Through school outreach, he hopes the next generation of young people will take the lead to amplify this history. 

“We have a big problem having younger people involved in the history of an area,” Buscher said. “The younger people are so busy with what’s going on currently that they really don’t take time to look at the past to see what life was like.” 

Jim Entrican, also a member of the EGHS, was part of the initiative to install a monument for Willard’s grave in Franklin Cemetery. Like Buscher, Entrican remains tethered to the narratives, artifacts and markers that represent the rich heritage of the Franklin-Elk Grove area. 

“Preservation of history is our key model of what we do [at EGHS],” Entrican said. “Since I retired, I’ve just focused all my attention on history and conserving things.” 

The informative signage explaining the role of Alexander Hamilton Willard in the Lewis and Clark Expedition.

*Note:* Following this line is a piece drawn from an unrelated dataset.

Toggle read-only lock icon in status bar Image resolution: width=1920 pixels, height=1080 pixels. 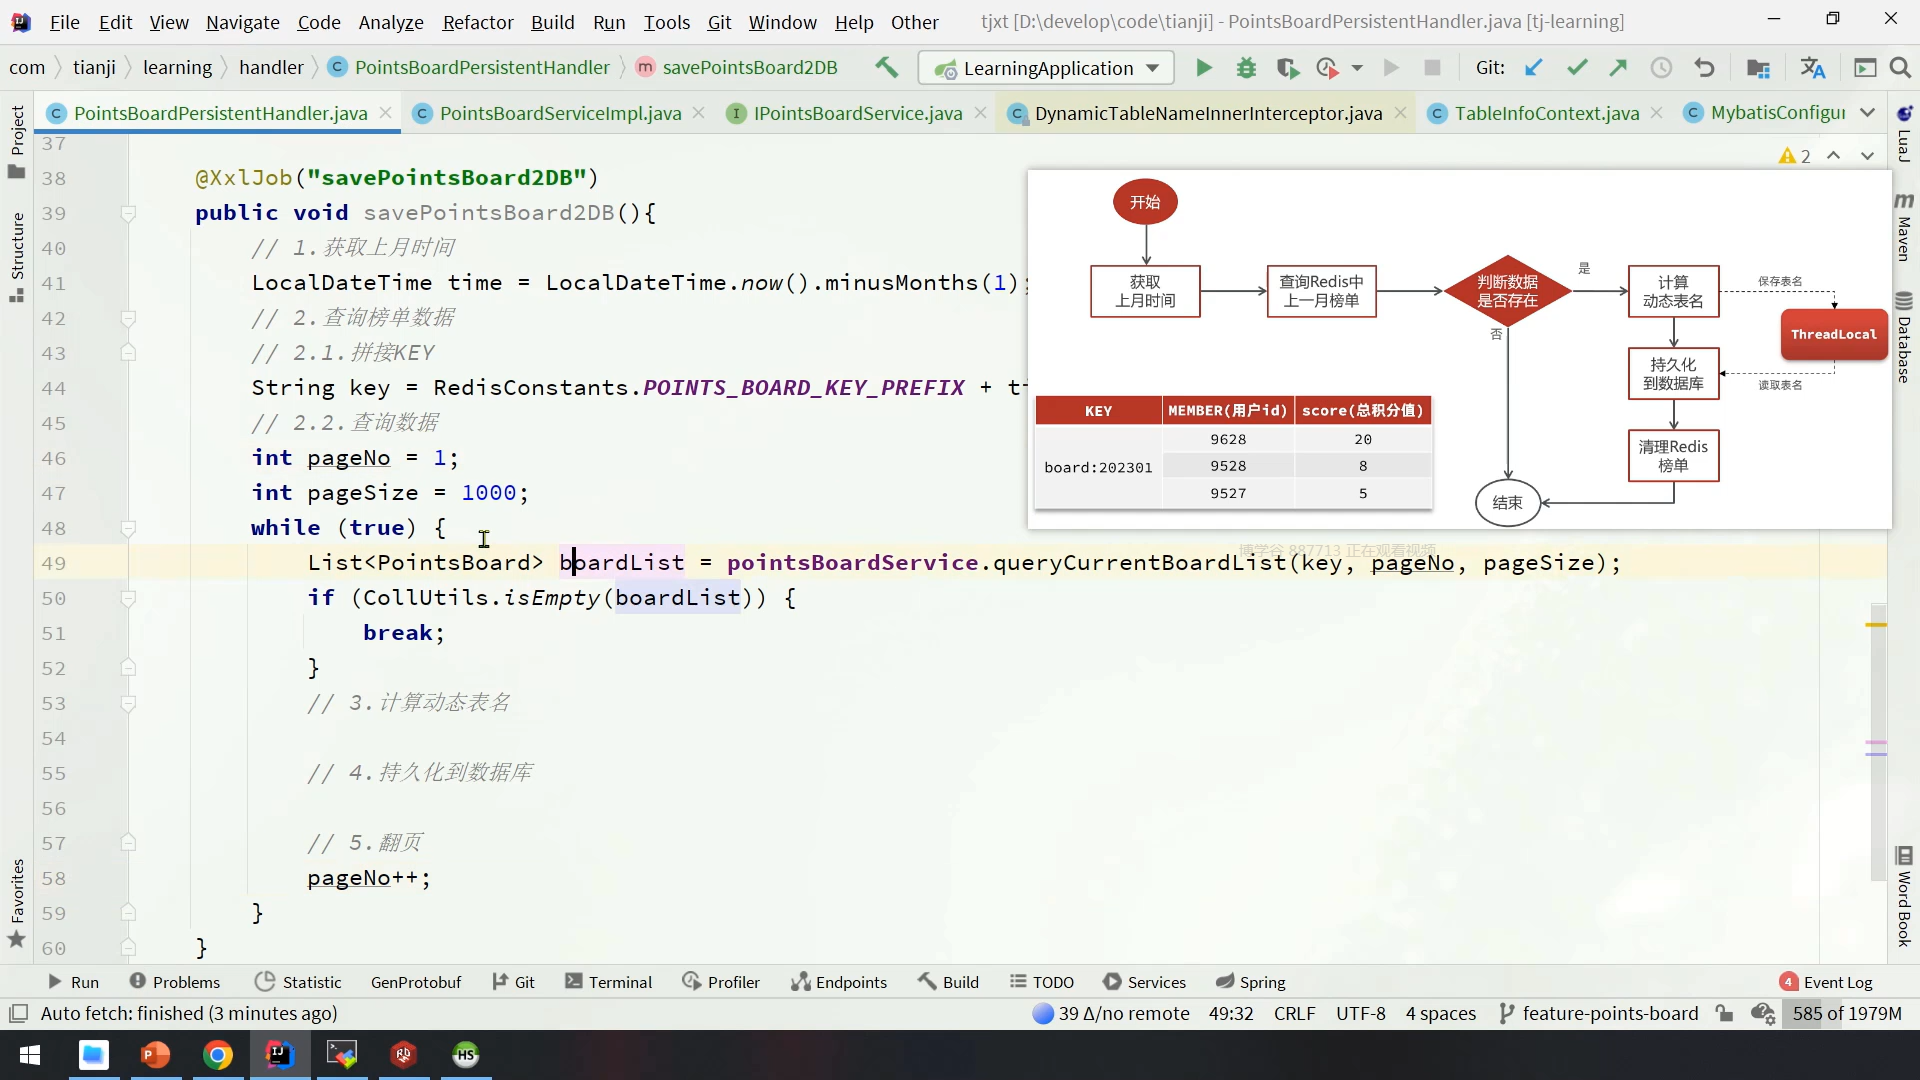[1724, 1013]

Photo by Dennis Buscher.

A primary focus of this conservation effort is increasing exposure to further research and learning opportunities concerning the Lewis and Clark Expedition. Housed in the basement of the EGHS History Museum is the Tom Russell Research Library, which features an extensive Lewis and Clark Collection.

“We are collecting as much history as we can in our archives so that it is available for research,” Buscher said. “There’s about 270 books on the Lewis and Clark expedition, as well as a stack of periodicals.”

Ultimately, Buscher is guided by the lessons of history to inform and shape collective understanding of the present.

The EGHS and Cemetery District continue spearheading efforts to serve south Sacramento County residents and visitors alike. 

“It’s very satisfying to see and to be able to help preserve the history,” Buscher said. “There’s a lot of very negative things that need to be brought up so that we learn from the mistakes of the past. As well as recognizing the progress that has been made.”